- [Problem requirements] Below are the records. State how many of their lines contain "diagnosed", with nothing else.

☆ ☆ ☆ ☆ ☆ ☆ ☆

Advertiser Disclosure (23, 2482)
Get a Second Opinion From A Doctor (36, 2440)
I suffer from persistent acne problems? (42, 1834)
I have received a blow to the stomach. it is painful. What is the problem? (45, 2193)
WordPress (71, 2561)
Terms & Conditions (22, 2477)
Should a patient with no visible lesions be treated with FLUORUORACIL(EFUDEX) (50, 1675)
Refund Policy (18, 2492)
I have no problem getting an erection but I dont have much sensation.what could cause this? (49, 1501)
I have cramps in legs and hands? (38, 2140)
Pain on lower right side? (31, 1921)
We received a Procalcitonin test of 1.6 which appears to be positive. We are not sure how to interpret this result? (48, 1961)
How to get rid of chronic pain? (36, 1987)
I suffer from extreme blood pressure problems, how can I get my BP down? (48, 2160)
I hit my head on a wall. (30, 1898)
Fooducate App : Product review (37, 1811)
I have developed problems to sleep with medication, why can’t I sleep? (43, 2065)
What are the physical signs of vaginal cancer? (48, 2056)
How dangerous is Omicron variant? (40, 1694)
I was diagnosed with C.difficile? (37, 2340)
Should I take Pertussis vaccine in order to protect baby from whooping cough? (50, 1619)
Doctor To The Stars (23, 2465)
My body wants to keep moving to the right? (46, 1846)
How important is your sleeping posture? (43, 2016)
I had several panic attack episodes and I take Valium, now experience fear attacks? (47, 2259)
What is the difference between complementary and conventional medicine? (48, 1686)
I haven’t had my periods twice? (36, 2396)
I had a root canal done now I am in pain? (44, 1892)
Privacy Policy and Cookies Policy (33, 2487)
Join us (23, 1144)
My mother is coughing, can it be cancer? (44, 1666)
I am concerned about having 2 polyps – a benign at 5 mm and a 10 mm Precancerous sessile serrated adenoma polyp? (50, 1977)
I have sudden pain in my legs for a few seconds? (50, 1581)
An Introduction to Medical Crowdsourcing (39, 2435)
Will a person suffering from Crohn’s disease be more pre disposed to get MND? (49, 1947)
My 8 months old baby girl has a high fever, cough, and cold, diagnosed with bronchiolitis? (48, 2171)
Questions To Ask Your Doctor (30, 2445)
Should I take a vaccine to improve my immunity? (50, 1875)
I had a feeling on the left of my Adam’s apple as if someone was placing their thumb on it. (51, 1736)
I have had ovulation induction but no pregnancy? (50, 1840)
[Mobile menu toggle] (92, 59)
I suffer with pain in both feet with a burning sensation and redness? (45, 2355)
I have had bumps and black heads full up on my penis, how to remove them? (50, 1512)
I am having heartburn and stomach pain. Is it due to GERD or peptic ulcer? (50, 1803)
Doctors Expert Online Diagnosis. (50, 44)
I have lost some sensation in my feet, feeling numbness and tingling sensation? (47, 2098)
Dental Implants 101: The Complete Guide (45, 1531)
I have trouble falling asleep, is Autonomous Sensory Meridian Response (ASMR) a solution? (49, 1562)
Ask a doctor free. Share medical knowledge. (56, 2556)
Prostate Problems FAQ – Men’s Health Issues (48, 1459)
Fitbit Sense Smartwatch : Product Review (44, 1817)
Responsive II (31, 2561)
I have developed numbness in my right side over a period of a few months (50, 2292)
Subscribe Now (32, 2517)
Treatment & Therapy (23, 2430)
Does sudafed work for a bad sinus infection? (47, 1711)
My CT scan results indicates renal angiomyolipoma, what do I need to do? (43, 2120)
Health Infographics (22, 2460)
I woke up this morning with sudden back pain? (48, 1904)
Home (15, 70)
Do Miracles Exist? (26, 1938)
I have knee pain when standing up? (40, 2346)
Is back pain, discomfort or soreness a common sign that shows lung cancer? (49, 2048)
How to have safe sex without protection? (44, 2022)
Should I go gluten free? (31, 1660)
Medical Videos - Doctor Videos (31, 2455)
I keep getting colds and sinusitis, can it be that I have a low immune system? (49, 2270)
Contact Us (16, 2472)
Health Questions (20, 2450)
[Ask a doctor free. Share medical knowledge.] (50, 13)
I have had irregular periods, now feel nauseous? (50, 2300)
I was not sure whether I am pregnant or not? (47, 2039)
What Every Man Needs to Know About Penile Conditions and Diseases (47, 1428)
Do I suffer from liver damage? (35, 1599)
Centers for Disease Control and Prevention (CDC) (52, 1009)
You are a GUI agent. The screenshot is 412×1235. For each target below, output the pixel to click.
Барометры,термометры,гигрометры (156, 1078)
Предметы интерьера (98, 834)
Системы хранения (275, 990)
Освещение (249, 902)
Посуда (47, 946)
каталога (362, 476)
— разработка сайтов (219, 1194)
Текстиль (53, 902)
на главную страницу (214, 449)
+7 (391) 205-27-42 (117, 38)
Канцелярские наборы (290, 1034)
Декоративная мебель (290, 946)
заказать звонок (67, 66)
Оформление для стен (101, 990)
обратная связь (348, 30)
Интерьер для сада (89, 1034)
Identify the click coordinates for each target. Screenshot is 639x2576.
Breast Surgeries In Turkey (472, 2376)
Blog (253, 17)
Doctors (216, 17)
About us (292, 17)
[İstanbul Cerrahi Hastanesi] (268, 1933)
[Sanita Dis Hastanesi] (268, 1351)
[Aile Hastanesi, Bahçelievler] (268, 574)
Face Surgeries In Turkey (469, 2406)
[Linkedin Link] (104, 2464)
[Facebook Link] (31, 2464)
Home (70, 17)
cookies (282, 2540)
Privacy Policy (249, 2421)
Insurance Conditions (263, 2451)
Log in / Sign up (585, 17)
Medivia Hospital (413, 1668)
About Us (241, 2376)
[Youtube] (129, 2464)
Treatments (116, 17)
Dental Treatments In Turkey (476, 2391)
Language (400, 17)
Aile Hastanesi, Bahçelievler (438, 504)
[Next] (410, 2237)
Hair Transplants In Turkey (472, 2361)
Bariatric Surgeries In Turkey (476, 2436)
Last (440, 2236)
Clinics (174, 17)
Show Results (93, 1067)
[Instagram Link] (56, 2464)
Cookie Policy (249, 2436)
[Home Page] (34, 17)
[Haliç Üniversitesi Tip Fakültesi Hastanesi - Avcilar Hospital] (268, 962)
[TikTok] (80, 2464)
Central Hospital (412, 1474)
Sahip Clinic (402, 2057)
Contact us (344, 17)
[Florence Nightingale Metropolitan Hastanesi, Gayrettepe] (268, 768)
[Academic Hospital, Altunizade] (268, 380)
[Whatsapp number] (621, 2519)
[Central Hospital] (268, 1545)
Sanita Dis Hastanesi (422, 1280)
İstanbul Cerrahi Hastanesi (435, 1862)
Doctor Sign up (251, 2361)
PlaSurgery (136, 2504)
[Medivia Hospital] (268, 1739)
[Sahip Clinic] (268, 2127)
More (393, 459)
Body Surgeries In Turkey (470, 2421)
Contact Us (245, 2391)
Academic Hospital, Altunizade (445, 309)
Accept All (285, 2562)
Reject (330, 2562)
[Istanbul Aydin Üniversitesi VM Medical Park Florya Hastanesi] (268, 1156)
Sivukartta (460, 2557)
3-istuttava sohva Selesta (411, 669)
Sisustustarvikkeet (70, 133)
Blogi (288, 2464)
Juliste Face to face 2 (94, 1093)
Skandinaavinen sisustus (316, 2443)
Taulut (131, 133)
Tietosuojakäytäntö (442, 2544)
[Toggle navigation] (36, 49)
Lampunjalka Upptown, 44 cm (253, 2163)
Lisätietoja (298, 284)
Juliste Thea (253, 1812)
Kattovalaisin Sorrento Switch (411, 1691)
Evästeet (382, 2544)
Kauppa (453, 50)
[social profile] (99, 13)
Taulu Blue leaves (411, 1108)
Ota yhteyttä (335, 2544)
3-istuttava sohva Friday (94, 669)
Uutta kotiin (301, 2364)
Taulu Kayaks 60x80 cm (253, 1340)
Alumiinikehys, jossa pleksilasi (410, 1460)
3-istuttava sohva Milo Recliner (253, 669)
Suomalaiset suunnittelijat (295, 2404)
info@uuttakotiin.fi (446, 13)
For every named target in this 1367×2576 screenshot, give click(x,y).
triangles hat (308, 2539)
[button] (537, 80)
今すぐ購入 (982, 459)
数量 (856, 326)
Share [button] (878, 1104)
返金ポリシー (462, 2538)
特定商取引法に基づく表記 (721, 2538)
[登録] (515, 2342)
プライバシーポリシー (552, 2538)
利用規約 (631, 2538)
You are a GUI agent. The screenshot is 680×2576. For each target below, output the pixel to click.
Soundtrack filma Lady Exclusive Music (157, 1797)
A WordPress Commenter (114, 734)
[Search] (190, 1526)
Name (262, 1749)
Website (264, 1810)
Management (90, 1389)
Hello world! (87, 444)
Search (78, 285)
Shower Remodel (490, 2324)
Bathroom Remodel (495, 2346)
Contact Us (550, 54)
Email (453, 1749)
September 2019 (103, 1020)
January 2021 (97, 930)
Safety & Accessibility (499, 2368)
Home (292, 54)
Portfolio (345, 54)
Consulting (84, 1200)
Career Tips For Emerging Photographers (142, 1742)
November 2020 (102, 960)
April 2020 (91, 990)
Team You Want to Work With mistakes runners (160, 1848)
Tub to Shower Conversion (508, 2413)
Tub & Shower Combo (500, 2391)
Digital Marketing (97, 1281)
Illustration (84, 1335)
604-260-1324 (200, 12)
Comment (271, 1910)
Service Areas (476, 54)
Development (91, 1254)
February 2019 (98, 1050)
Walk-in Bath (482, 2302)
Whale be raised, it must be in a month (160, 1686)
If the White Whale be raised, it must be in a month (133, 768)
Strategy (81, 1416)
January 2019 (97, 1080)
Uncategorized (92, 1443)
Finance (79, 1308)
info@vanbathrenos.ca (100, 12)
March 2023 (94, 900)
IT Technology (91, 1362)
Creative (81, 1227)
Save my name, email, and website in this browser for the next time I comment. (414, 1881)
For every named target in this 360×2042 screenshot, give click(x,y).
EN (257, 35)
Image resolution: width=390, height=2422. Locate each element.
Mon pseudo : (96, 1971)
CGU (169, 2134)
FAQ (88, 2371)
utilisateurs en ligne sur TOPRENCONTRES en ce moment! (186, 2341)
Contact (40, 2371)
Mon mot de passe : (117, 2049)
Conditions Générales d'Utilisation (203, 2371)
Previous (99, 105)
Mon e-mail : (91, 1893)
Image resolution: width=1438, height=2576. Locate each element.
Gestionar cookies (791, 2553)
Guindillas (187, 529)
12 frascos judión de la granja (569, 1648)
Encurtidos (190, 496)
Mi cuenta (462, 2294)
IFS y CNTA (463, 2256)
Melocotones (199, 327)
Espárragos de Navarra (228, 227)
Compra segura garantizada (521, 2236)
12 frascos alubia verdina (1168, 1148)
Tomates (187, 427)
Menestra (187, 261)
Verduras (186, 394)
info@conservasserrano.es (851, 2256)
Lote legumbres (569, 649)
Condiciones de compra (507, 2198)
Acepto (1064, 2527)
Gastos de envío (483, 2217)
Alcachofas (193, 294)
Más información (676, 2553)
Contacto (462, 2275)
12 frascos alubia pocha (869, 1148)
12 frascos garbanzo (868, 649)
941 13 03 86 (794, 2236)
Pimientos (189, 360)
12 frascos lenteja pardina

☆ ☆ ☆ ☆ ☆ ☆ ☆

- [Your response] 2